また、投資会社社長はすでに汚職の疑いで逮捕・起訴されている孫政才・元重慶市党委書記(元党政治局員)の犯罪にも絡んでいるとされる。それだけに、投資会社社長の容疑が固まり、逮捕されるような事態にでもなれば、温氏自身や、温氏の家族や親族にも捜査のメスが入る可能性も出てくる。米紙「ニューヨーク・タイムズ」が報じた。

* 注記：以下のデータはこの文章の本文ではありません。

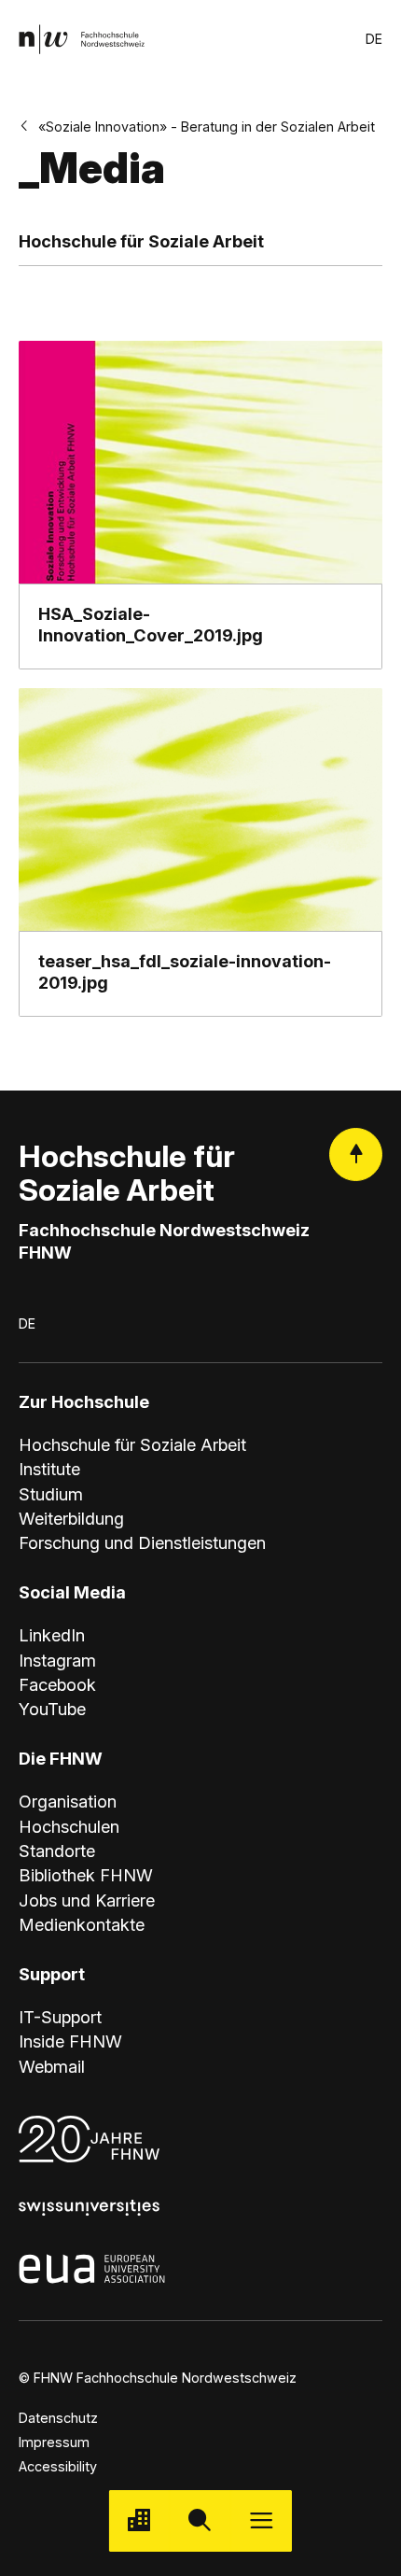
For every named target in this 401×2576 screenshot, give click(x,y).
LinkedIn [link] (52, 1635)
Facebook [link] (57, 1684)
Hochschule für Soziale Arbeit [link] (132, 1444)
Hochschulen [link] (69, 1826)
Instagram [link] (57, 1660)
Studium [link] (51, 1494)
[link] (82, 38)
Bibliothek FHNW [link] (86, 1875)
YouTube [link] (52, 1708)
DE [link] (374, 39)
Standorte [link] (57, 1850)
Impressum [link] (54, 2442)
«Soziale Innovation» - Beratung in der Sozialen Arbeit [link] (206, 126)
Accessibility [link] (58, 2466)
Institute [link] (49, 1468)
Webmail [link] (52, 2066)
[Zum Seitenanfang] (355, 1154)
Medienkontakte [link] (82, 1924)
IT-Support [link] (60, 2016)
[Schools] (139, 2520)
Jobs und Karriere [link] (87, 1900)
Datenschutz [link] (58, 2418)
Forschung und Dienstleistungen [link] (142, 1542)
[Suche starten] (200, 2520)
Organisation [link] (68, 1801)
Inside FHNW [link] (70, 2041)
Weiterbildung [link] (71, 1518)
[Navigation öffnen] (261, 2520)
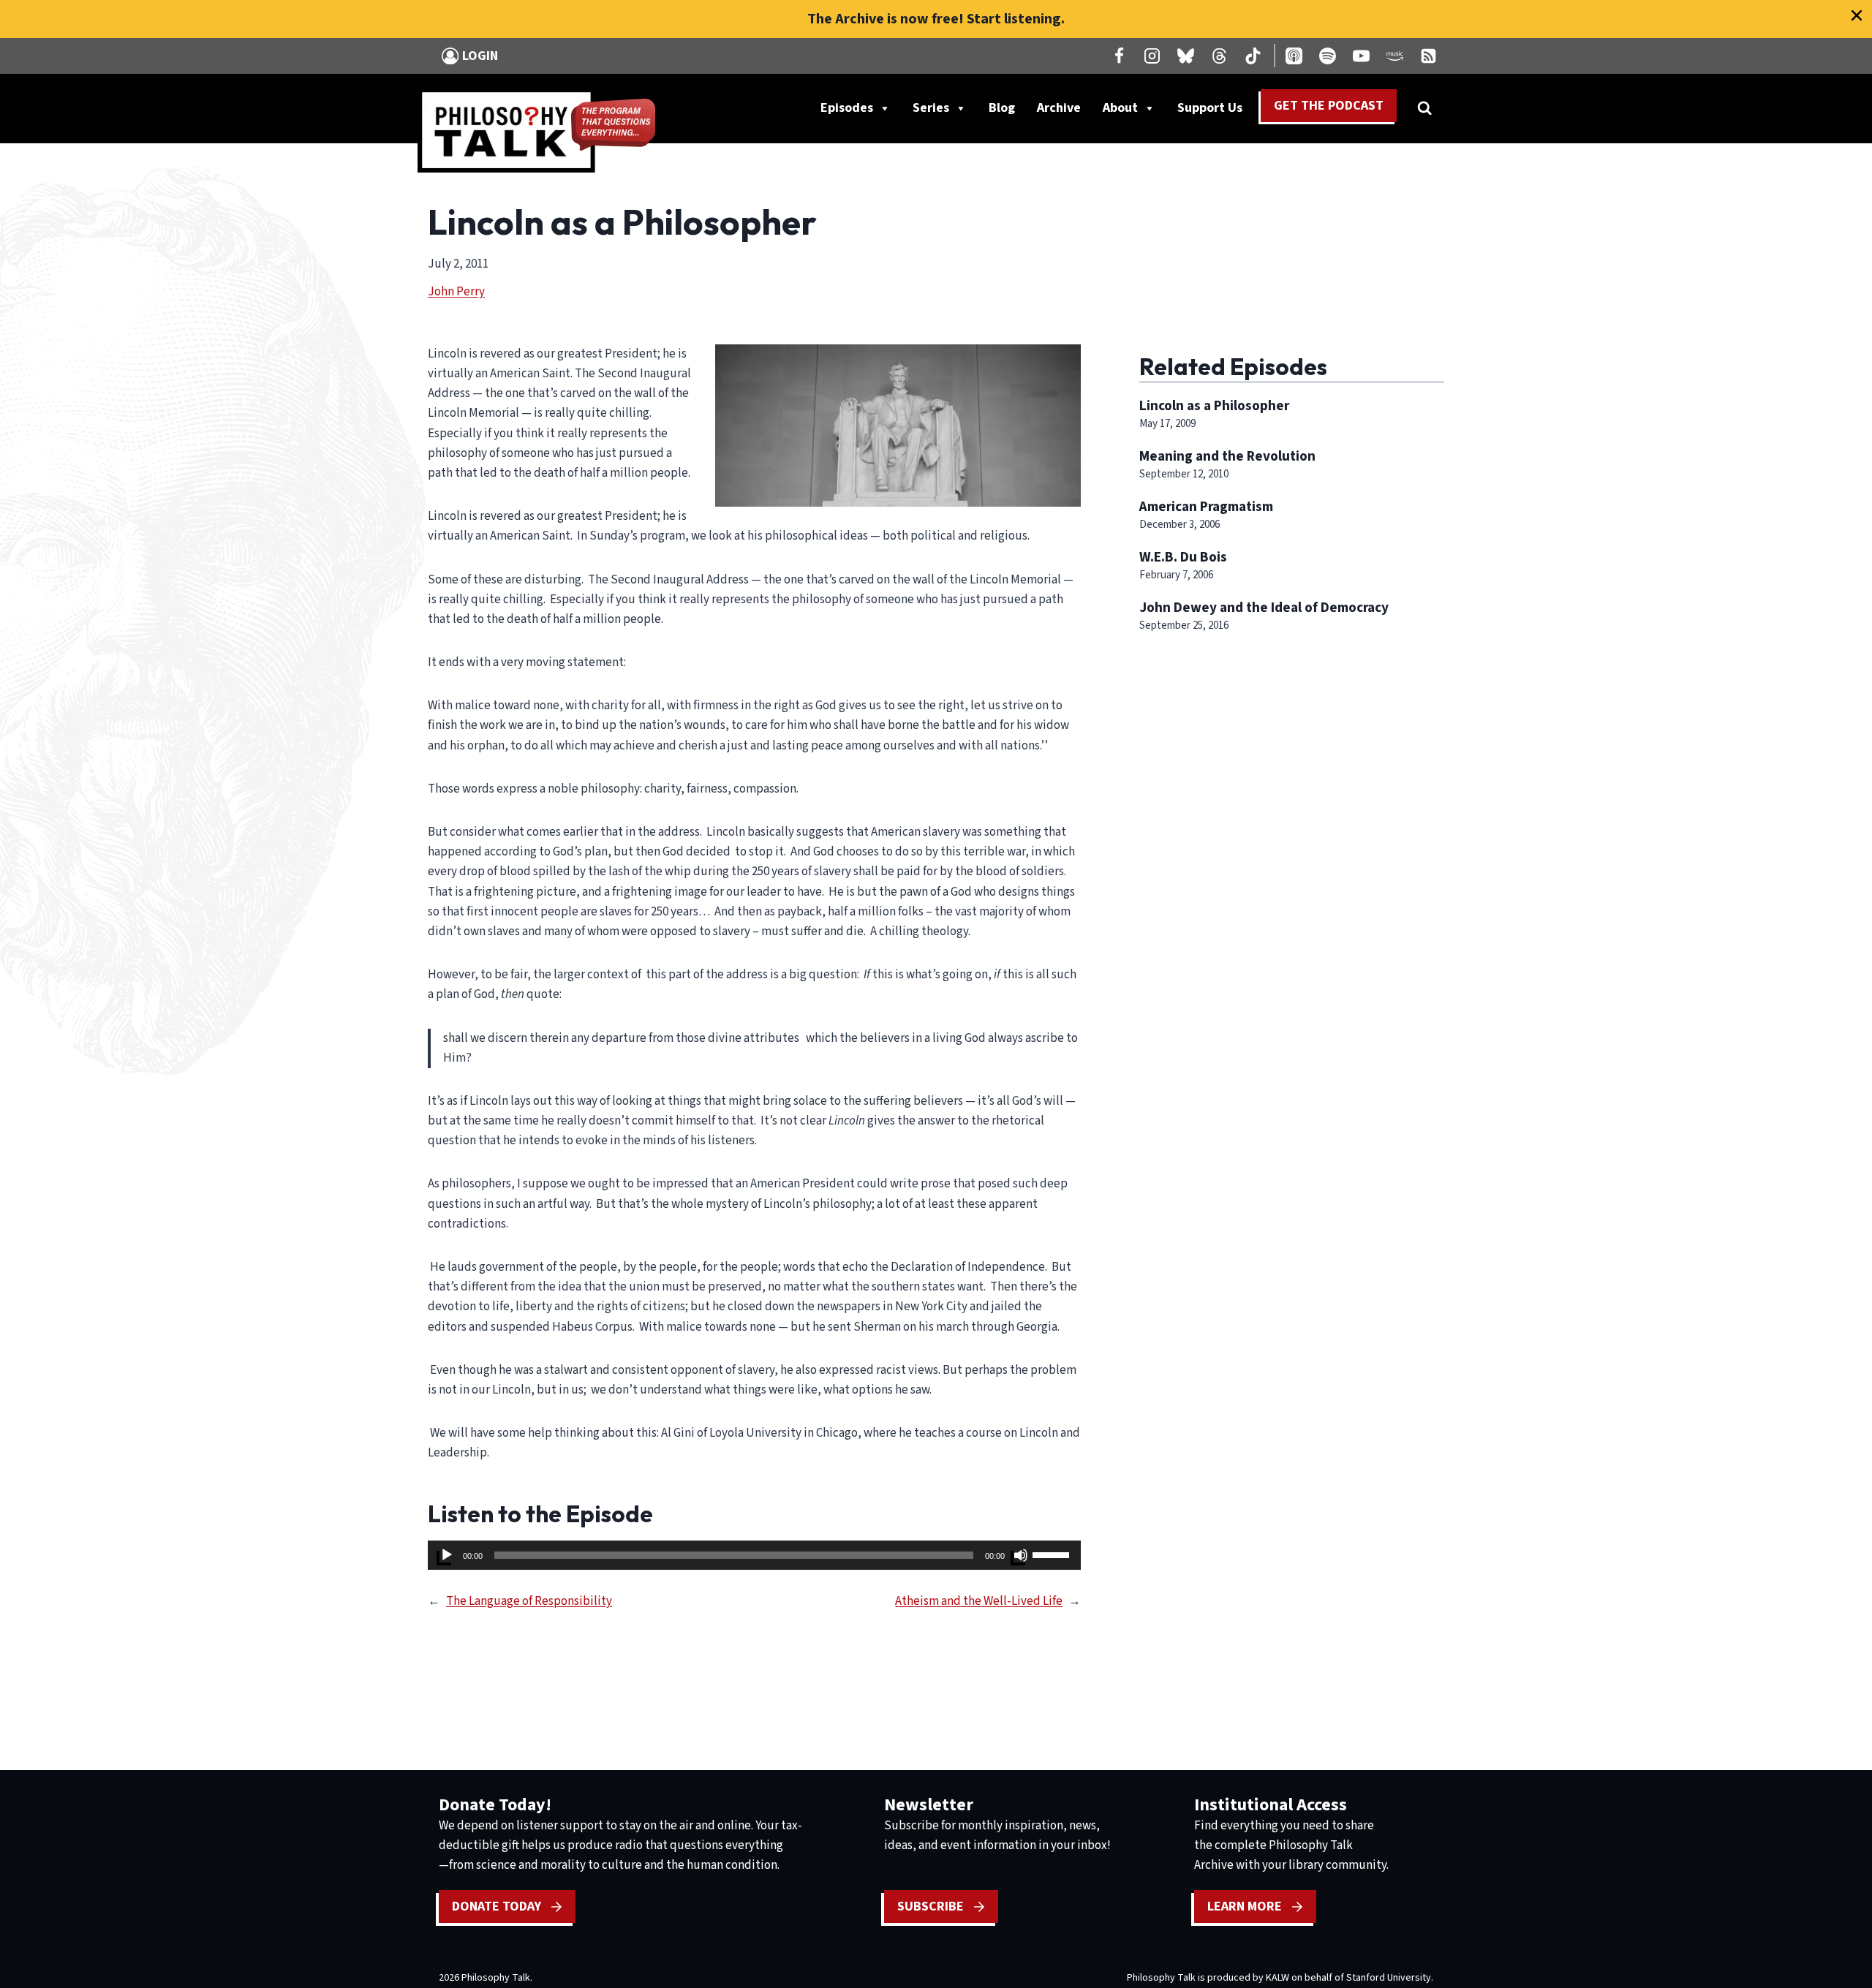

この女性社長は段偉紅氏で現在49歳。生まれは天津市で、温氏と同郷であることから、温氏一族に取り入ったとみられる。
段氏と温一族とビジネス上のつながりは1990年代に段氏とその夫が温氏の母親の楊志雲さんや温氏の弟や娘らとともに共同経営者として投資会社を設立したことに遡る。
その投資会社を通じて、楊志雲さんが2007年、時価で1億2000万ドルもの平安保険の株式を取得。しかも、株式は楊さんの名前が出ないように会社名義で購入されており、楊さん以外の人物が仲介するなど複雑なルートを使っていたという。
また、段氏夫妻は温氏の実弟の温家宏氏とともに、汚水処理や医療ゴミ処理の会社を経営し、中国政府と約3000万ドルもの契約を結んだ実績もあるほか、温氏の妻の張培利氏や温氏の長男の温雲松氏ともそれぞれビジネス上の結びつきは深いという。